Do you freely give to the homeless? Now I do. But it wasn’t always this way. It used to depend on their looks, their sign or their story.
Like one lady I met at Starbucks. She sat uncomfortably in one of those brown snuggly leather chairs. I decided to join her. I couldn’t quite tell if she was homeless, but she was definitely without permanence. Her tattered tights revealed bruised legs. Layers of shirts and sweaters and fingerless gloves were too much clothing for the Florida June day. Two reusable bags rested at her feet. She pulled a newspaper out of one and began reading.
I’m not sure how the conversation began. But we had one. She recounted her days as a New York teacher. She was visiting her daughter at a nearby hospital. Her other daughter lived with her sister in Clay county, about 35 miles west. They don’t talk. I removed and replaced my ear buds each time she mentioned a new topic. By the end of it, she asked me for a dollar. I gave her three.
Her story was believable and I happened to have had three dollars.
There’s another guy I see everywhere. Gas station. Publix. ABC liquor store. His long, dirty blonde hair hangs from his scalp. His unkempt beard begs to be shaved. He wears what used to be white sneakers.
“Can you spare some change for me and my family?”
There’s no family in sight. Ever. It’s an unbelievable story. So I usually say no and continue pumping my gas. Except, this one time. This one time was different. I spotted him at a Wendy’s one fall, Saturday night. The baseball cap was a new addition. It covered most of his stringy hair. He stood in the parking lot talking to a white pickup’s driver.
“That’s old boy that we see all the time.”
“No. I don’t think that’s him,” my husband replied.
“Yeah. That’s him.”
By the time I pulled around to the drive-thru line, the truck was gone and he paced back and forth while talking on a cell phone. It was him.
“What’s he doing on a cell phone? Where did he get it from?” I asked out loud, to no one in particular. He slipped the phone in his pants pocket and started begging at the back of the car line. He slowly made his way to us. Just as I pulled up to the speaker, he walked around and stood in front of the menu.
“’Scuse me ma’am. I was wondering if you would buy me and my family something to eat?”
“I won’t buy your family anything. But I’ll get you something.”
His eyes bulged in disbelief. I’m not sure if he was surprised that I said yes or taken aback that I said no to food for his “family.” Either way, he took one full step back so he could view the menu better and began rubbing his hands.
“Uuummm, can I get a number seven with just meat and cheese and a vanilla frosty instead of the drink?”
My youngest daughter burst into laughter. I held my lips tightly closed so as not to join in. We were both thinking the same thing. What a picky homeless person. I placed a separate order for his food, and then switched from judgmental to compassionate. “Hey, just cause he’s homeless doesn’t mean that he doesn’t want a treat.”
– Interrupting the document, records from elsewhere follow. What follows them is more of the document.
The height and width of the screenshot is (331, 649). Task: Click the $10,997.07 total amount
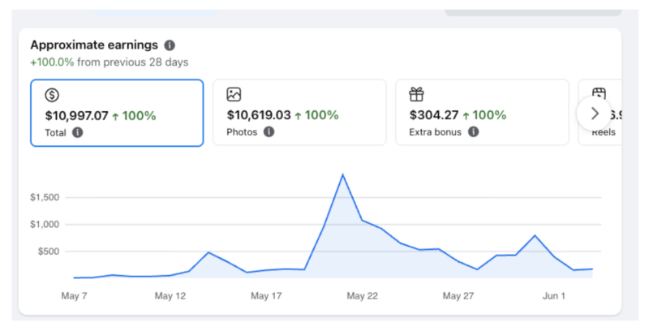[76, 115]
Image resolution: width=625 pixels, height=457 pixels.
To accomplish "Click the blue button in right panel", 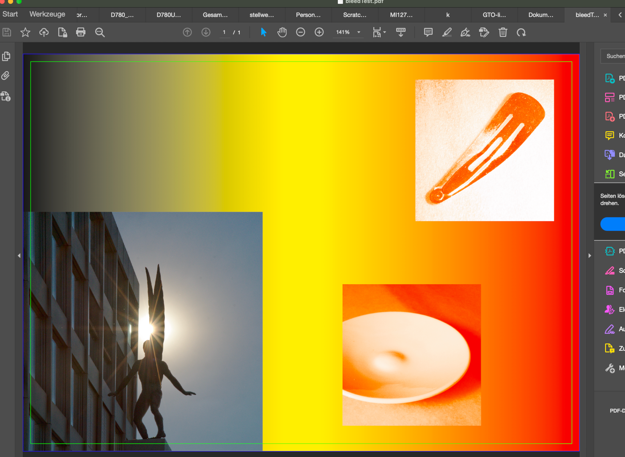I will click(x=613, y=224).
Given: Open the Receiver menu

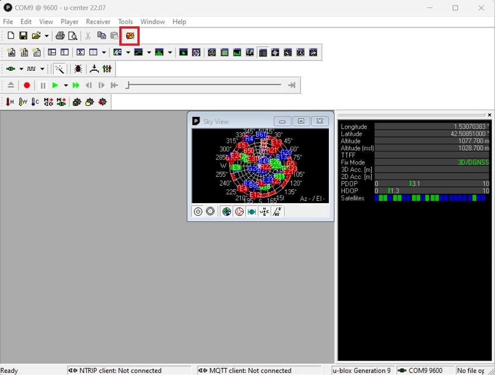Looking at the screenshot, I should 98,21.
He walked to the other side of the parking lot, sat down on the sidewalk and pulled out his cell phone. We watched.
“Who is he talking to?” My youngest daughter asked.
I shifted back to judgmental.
“Who knows? This is how you know he doesn’t have a family. Who would order food just for himself if he really had a family?”
“Obviously,” my oldest replied in that teenagey know-it-all kind of way. “Thought we already established that he was lying about the family?”
Eventually his food came. I handed it to him and he thanked and blessed me.
He left the Wendy’s parking lot, eating one fry at a time. He headed down the sidewalk to somewhere else. Where? I have no idea. But do I need to know? Is he homeless? I’m not quite sure. I know that something is wrong because he’s always on the street panhandling. According to the Council on Homelessness Report, there are at least 1,801 more transients like him in Duval County. I couldn’t possibly get to know each of them to learn if they’re worthy of $1.00. And I don’t have to. I’ve dropped the judgment when it comes to this population. If I have cash, then I hand it to the person. Their stories, signs or situations are no longer prerequisites. They don’t need to earn my money.